63-GÜZEL SES ALLAH’IN LÜTFUDUR-2
Güzel sesli birinden Kur’an dinlemek insanı son derece
mutlu eder, üzerinde fevkalade tesir bırakır, kalplerin yumuşamasına ve
gönüllerin haz almasına vesile olur. Onun için hadis-i şeriflerde Kur’an’ın
makam ve güzel sesle okunması tavsiye edilmiştir. Peygamberimizin ifadesiyle
“Güzel ses Kur’an’ın güzelliğini daha da güzelleştirir.”
Bilindiği gibi Kur’an’ın ilk muhatabı Hz. Peygamber
idi, Kur’an ona indiriliyor, O da kendisine indirilen vahyi hem yazdırıyor, hem
de genellikle Ka’be’nin çevresinde yüksek sesle okuyor, inanan ve inanmayan
herkes onu dinliyordu. Kur’an sıradan bir söz değil, Allah kelamıdır, kendine
has bir cazibesi vardır, inansın, inanmasın dinleyenleri cezbeder. Onun için
Mekke’nin siyaset, ticaret, idare ve servette ileri gelen kodamanları nüfuzları
altındaki kimselerin Hz. Peygambere inanmasından endişe duyup bu yüzden onu
dinlemelerini yasaklamışlardı. Bunda başarılı olamayınca bu defa adamlarına, Muhammed
okumaya başlayınca gürültü yapıp onun sesini bastırmalarını, böylece okuduğunun
anlaşılmasına engel olunmasını emretmişlerdi. Nitekim Fussilet Suresinin
26’ıncı ayetinde bu husus şöyle belirtilir:
وَقَالَ الَّذ۪ينَ كَفَرُوا لَا تَسْمَعُوا لِهٰذَا الْقُرْاٰنِ وَالْغَوْا
ف۪يهِ لَعَلَّكُمْ تَغْلِبُونَ
“İnkâr edenler: Bu Kur'an'ı dinlemeyin, okunur-ken
gürültü patırtı çıkarın. Umulur ki bastırırsınız, dediler.”
Hiç şüphesiz Kur’an’ı en güzel şekilde okuyan, Kur’an
kendisine indirilen Hz. Peygamberdir. Bütün sahabiler Kur’an-ı Kerim’i güzel
okumayı Resûl-i Ekrem Efendimizden öğrenmişlerdir.

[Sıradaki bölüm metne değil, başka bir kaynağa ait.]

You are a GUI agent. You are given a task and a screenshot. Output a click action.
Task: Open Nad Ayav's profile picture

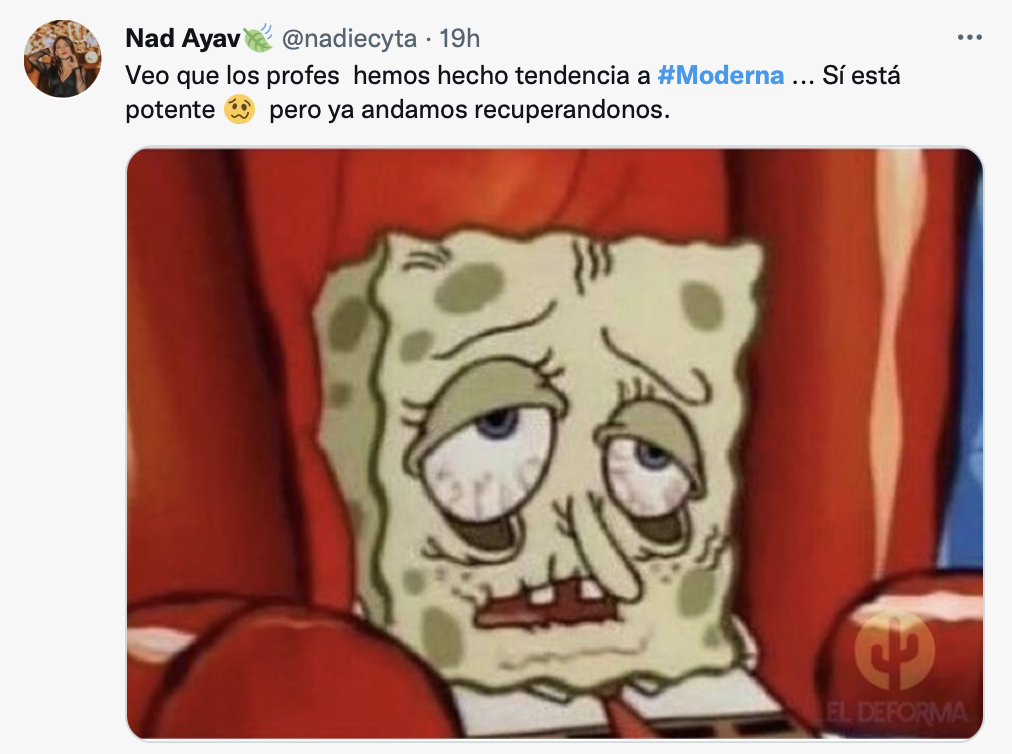tap(63, 59)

Peygamber Efendimizin sesinin gayet güzel olduğu sahabe-i
kiramdan gelen rivayetlerle sabittir. Nitekim Enes İbn Mâlik (r.a.)’tan rivayet
edilen:
عَنْ أنس رضي الله عنه قَالَ: مَا بَعَثَ اللَّهُ نَبِيًّا إِلا
بَعَثَهُ حَسَنَ الْوَجْهِ حَسَنَ الصَّوْتِ. حَتَّى بَعَثَ الله نَبِيَّكُمْ صَلَّى
اللَّهُ عَلَيْهِ وَسَلَّمَ فَبَعَثَهُ حَسَنَ الْوَجْهِ. حَسَنَ الصَّوْتِ
“Allah
her peygamberi güler yüzlü ve güzel sesli olarak göndermiştir. Nihayet sizin
peygamberiniz i de güler yüzlü ve güzel sesli olarak göndermiştir.” hadis-i
şerif bunu teyit etmektedir. (Sübülü’l-Hüdâ, II, 91)

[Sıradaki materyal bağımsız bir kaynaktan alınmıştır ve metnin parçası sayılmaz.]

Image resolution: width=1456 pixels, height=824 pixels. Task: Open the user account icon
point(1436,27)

وقال علي رضي الله تعالى عنه: ما بعث الله تعالى
نبيا قط إلا بعثه صبيح الوجه كريم الحسن حسن الصوت، إن نبيكم كان صبيح الوجه كريم
الحسب حسن الصوت.رواه ابن عساكر.
Hz.
Ali (r.a.) Peygamber Efendimizin vasıflarından bahsederken: “Allah her
gönderdiği her Peygamberi mutlaka güler yüzlü, soyu şerefli ve sesi güzel
olarak göndermiştir” demiştir. (Sübülü’l-Hüdâ, II, 91)
Peygamberinizi
de güzel yüzlü ve güzel sesli olarak göndermiştir.
Güzel Kur’an okur ve güzel sesli kimselerden Kur’an
dinlemeyi severdi.
Abdullah İbn Mesut ashap içerisinde Kur’an bilgisi ve
güzel okuyuşu ile temayüz etmiş biri idi.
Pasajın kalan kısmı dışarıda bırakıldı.